Huggins was educated at Acadia University (Wolfville, N.S.) and at Harvard University, where he received his M.D. in 1924. He went to the University of Michigan for further training in surgery (1924–27) and then joined the faculty of the University of Chicago, where he served as director of the Ben May Laboratory for Cancer Research from 1951 to 1969.

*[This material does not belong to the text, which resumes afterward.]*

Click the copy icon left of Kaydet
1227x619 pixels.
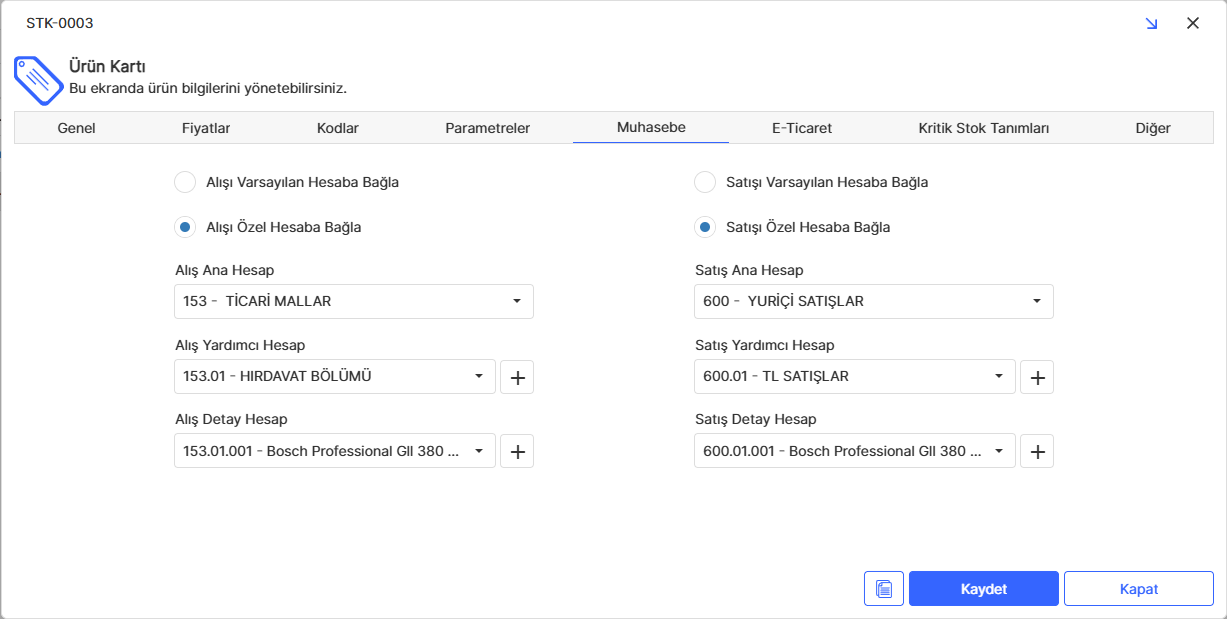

Huggins was a specialist on the male urological and genital tract. In the early 1940s he found he could retard the growth of prostate cancer by blocking the action of the patient’s male hormones with doses of the female hormone estrogen. This research demonstrated that some cancer cells, like normal body cells, are dependent on hormonal signals to survive and grow and that, by depriving cancer cells of the correct signals, the growth of tumours could be slowed down, at least temporarily. In 1951 Huggins showed that breast cancers are also dependent on specific hormones. By removing the ovaries and adrenal glands, which are the source of estrogen, he could achieve significant tumour regression in some of his patients. Owing to his work, drugs that block the body’s production of estrogen became important resources in treating breast cancer.